Why the Transformer model size is the same for different nhead?

odats · December 5, 2022, 11:21am

I have just started learning Transformer architecture. I suppose the number of heads should increase the number of QKV matrices. As a result, the number of learnable parameters should increase.

Why does the following code produce the same output?

import torch
from torch import nn

def count_parameters(model):
    return sum(p.numel() for p in model.parameters() if p.requires_grad)

print(count_parameters(nn.Transformer(nhead=8))) # 44140544
print(count_parameters(nn.Transformer(nhead=1))) # 44140544

vdw · December 5, 2022, 11:35am

The model size is actually the size of the QKV matrices, the latter sizes are scaled by the number of heads. In therms of source code, it looks something like that.
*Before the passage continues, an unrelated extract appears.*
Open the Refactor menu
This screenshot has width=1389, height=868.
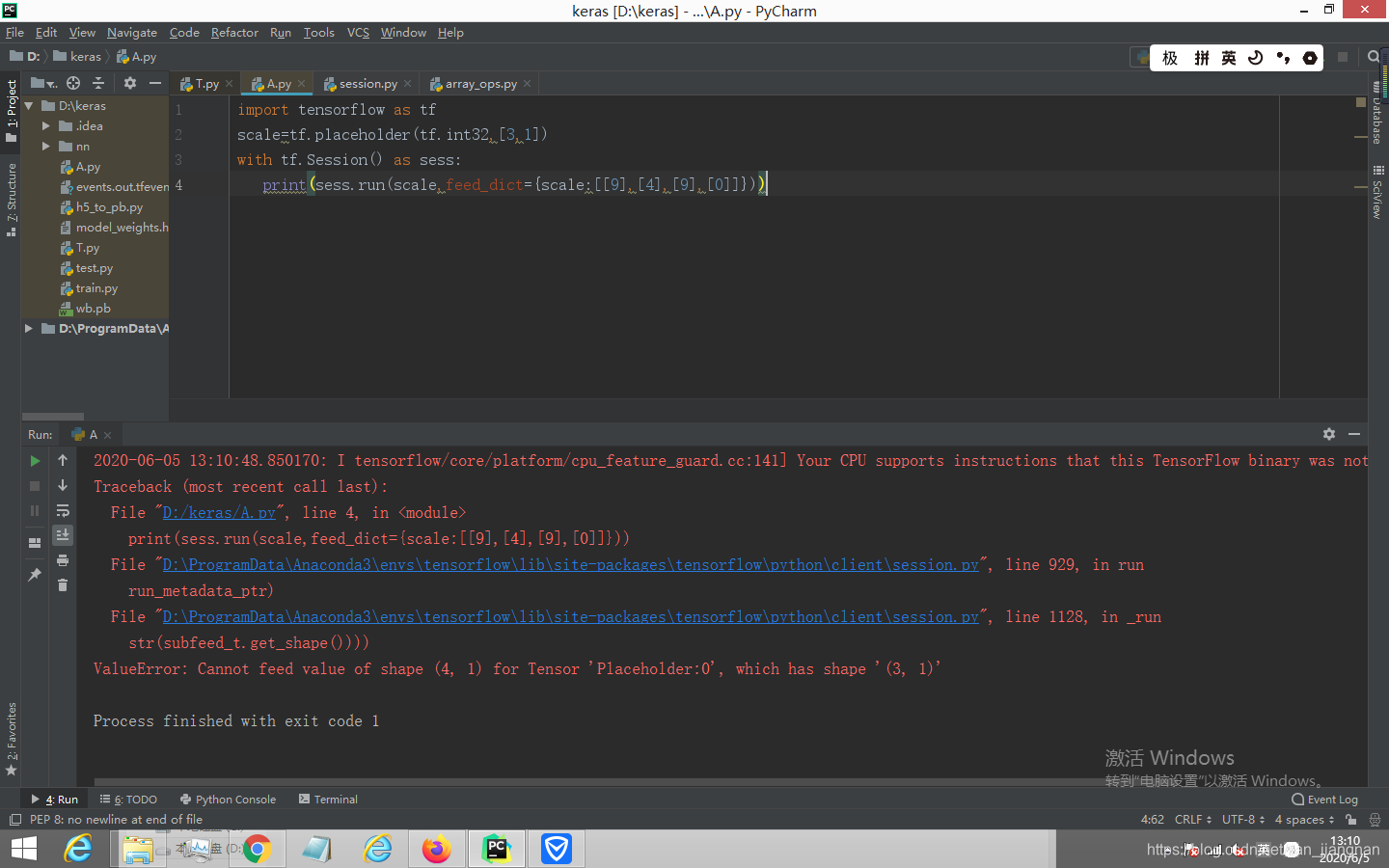click(234, 32)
qkv_size = max(model_size // num_heads, 1)

That the number of parameters should not increase with the number of heads is by design. The also means that you will see an error of the model_size cannot be properly be divided by num_heads.
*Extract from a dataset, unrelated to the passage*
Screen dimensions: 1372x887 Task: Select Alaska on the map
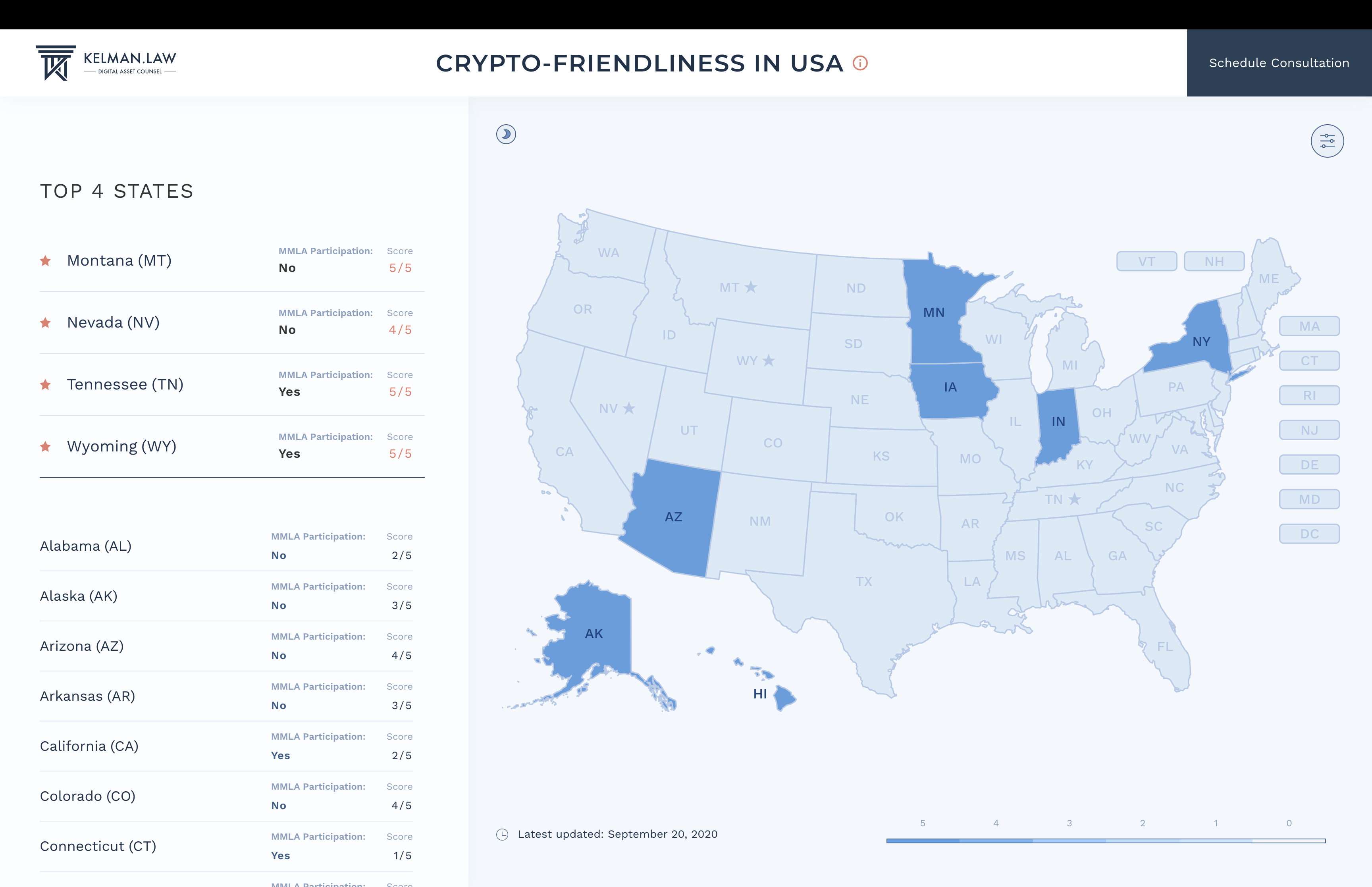[x=594, y=634]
odats · December 5, 2022, 12:21pm

Do I understand correctly: the nhead is like a parameter to balance between single big QKV matrices (nhead=1) or multiple smaller QKV matrices?

Then how should I create a new Transformer with the same size QKV matrices as given but with 8 more heads? (it should be 8 times larger).

t1 = nn.Transformer(nhead=1)
t2 = nn.Transformer(qkv_size same as in t1 but 8 times more heads)
count_parameters(t1) * 8 == count_parameters(t2)

vdw · December 5, 2022, 12:34pm

You can check the original Attention is all You Need paper:

In this work we employ h = 8 parallel attention layers, or heads. For each of these we use
dk = dv = dmodel/h = 64. Due to the reduced dimension of each head, the total computational cost
is similar to that of single-head attention with full dimensionality.

It doesn’t have to be done this way, but that’s how nn.Transformer is implemented anyway.

For learning purposes, I’ve implemented my own Transformer architecture from scratch, and there I could easily keep model_size without dividing by the number of heads.

EDIT: Yes, with nn.Transformer you would need to multiple your intended model_size by the number of heads.